*** Data in this exercise Section Begins ***

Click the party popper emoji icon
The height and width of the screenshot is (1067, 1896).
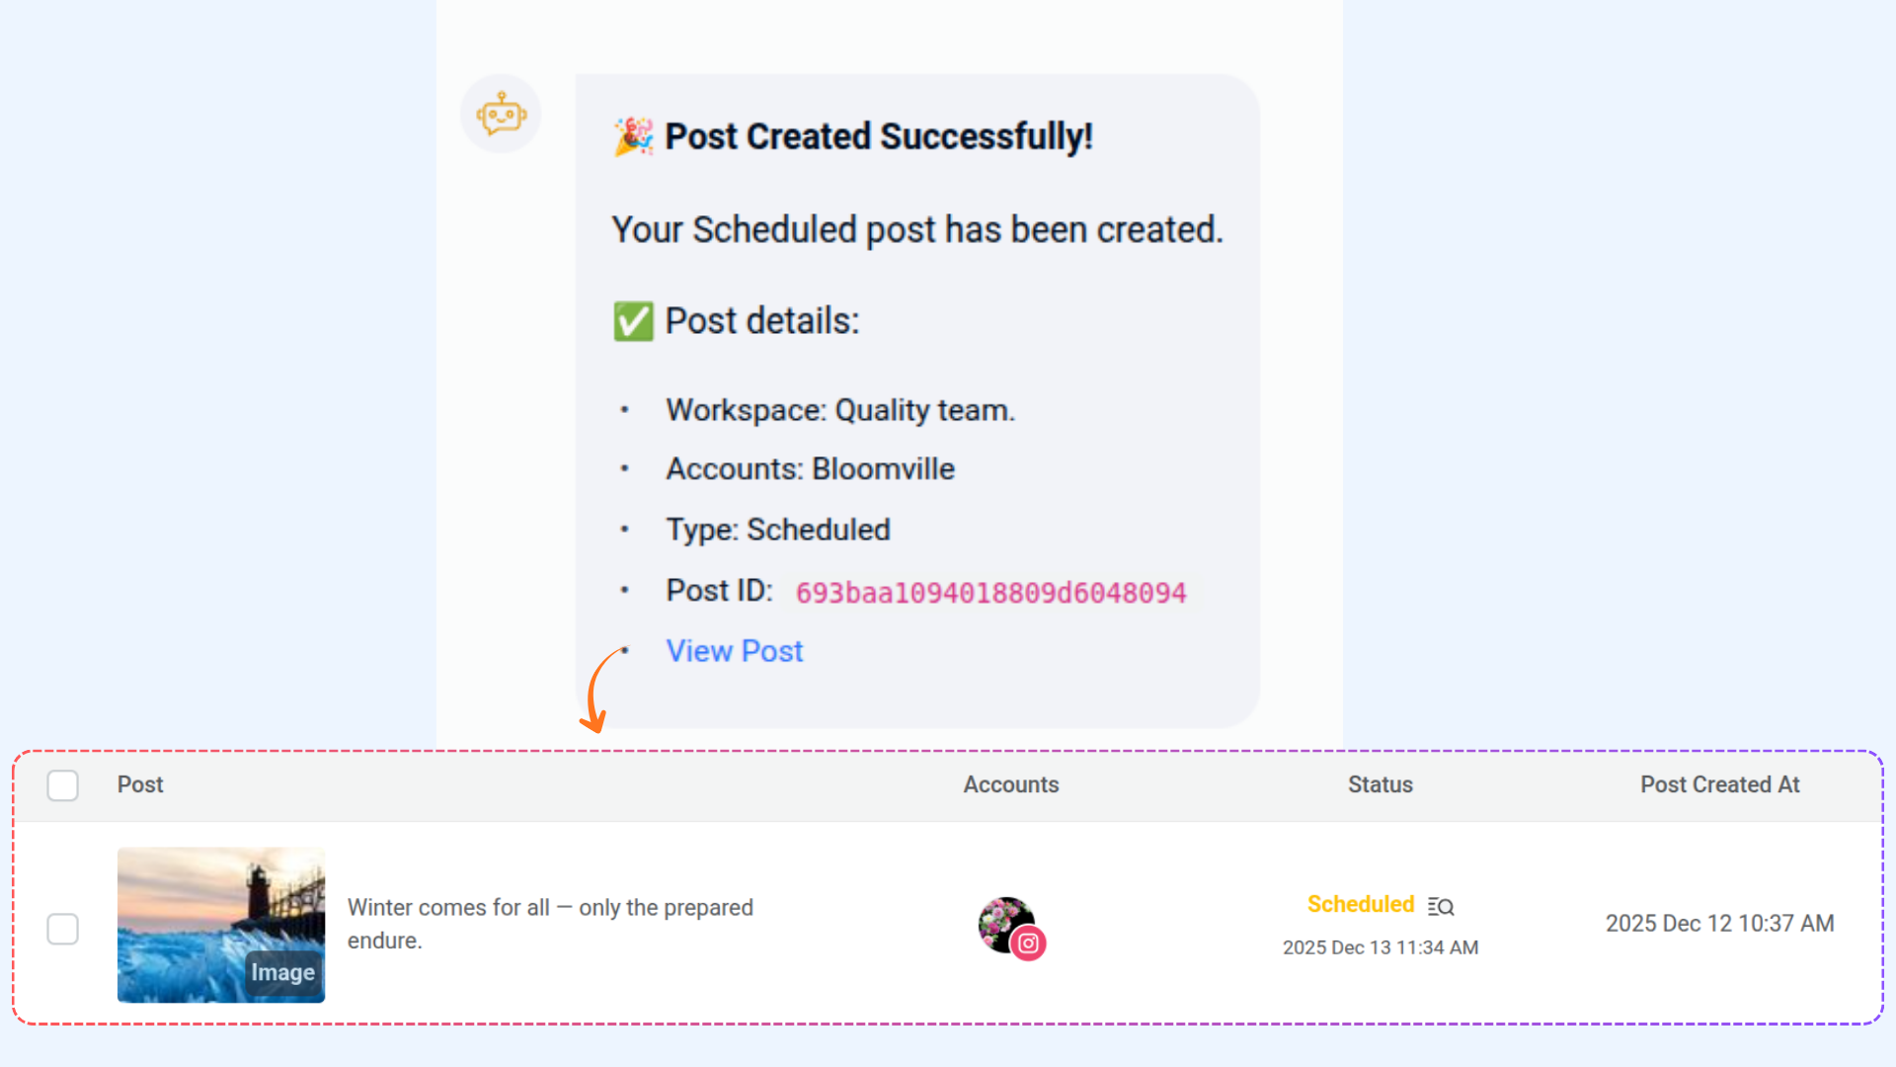(x=633, y=136)
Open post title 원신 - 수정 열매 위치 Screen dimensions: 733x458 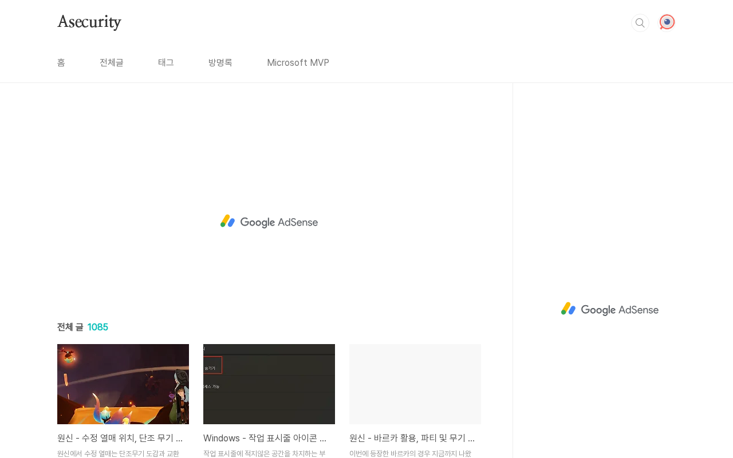click(120, 438)
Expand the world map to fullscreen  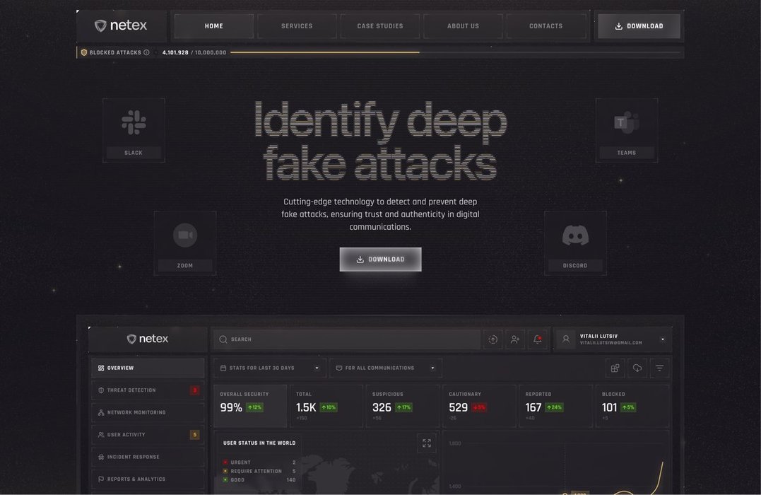[427, 443]
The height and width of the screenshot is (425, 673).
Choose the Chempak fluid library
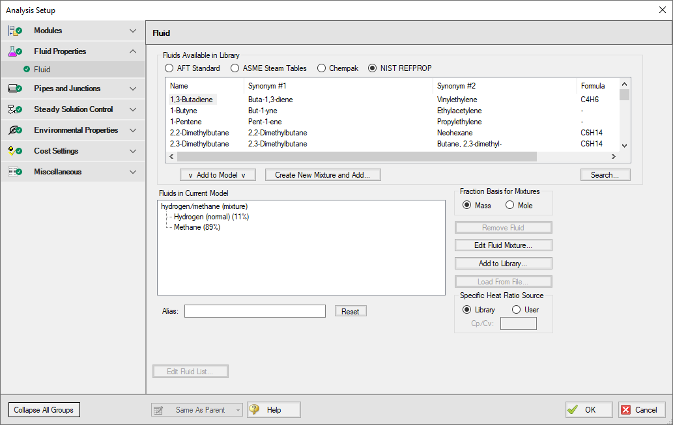pos(321,68)
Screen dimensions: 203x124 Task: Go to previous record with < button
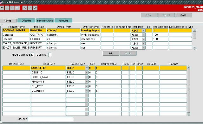tap(7, 8)
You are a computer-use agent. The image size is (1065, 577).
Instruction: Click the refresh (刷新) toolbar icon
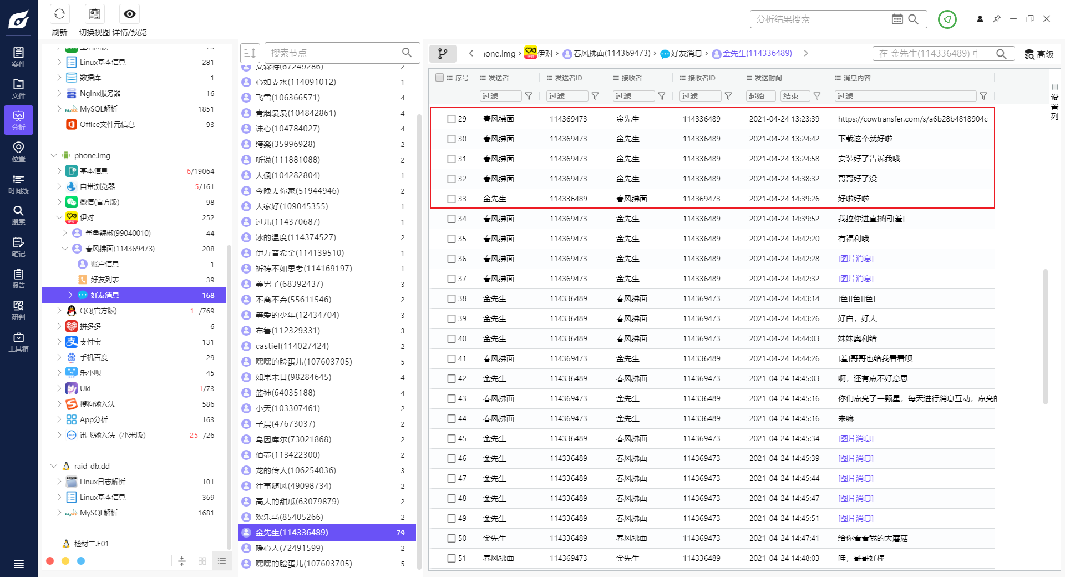coord(59,14)
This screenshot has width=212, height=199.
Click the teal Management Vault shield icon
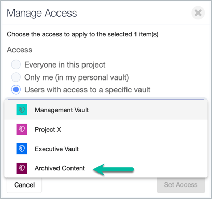[22, 110]
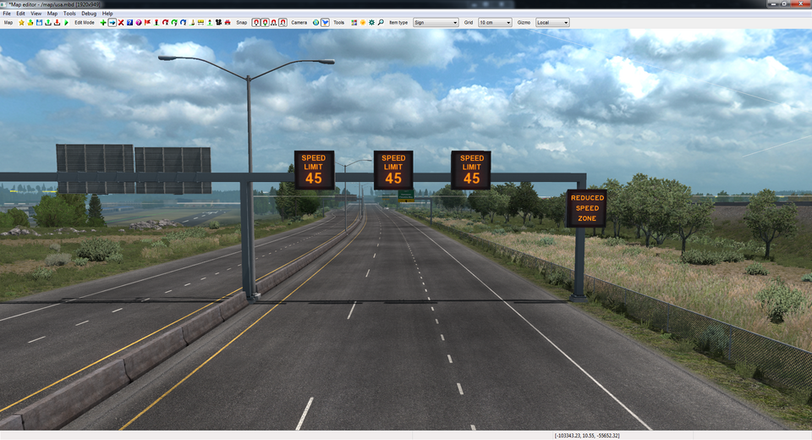Expand the Grid size dropdown showing 10 cm

click(x=495, y=23)
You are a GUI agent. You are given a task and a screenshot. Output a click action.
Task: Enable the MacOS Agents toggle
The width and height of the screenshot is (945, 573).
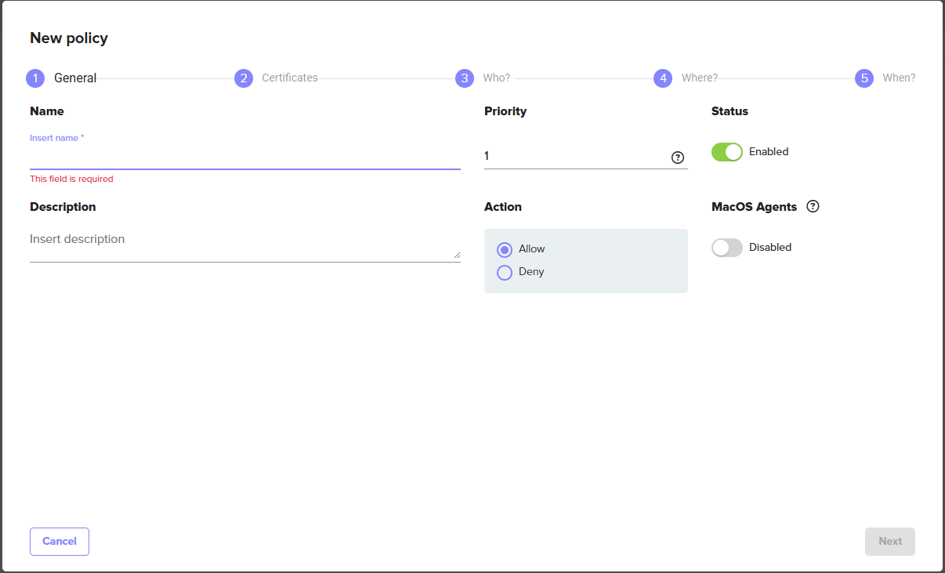pos(726,248)
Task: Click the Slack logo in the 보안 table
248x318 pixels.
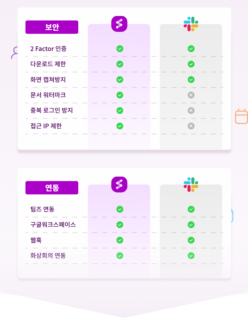Action: click(191, 24)
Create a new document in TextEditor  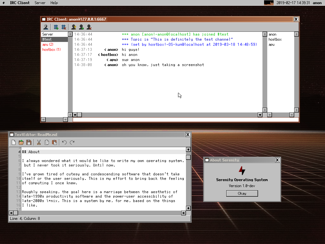pyautogui.click(x=14, y=142)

*** Data in this exercise Section Ends ***

__Task brief__
Would you please repeat only the lines above, beginning at the one that has "Choose the Chempak fluid library" and stopping after the one that has "You are a GUI", exactly and with no pictures?

__Expected output__
Choose the Chempak fluid library
pos(321,68)
Screen dimensions: 203x124 Task: Go to previous record with < button
tap(7, 8)
You are a computer-use agent. The image size is (1065, 577).
Instruction: Click the refresh (刷新) toolbar icon
coord(59,14)
This screenshot has width=212, height=199.
Click the teal Management Vault shield icon
[22, 110]
Expand the Grid size dropdown showing 10 cm

click(x=495, y=23)
You are a GUI agent. You are given a task and a screenshot. Output a click action.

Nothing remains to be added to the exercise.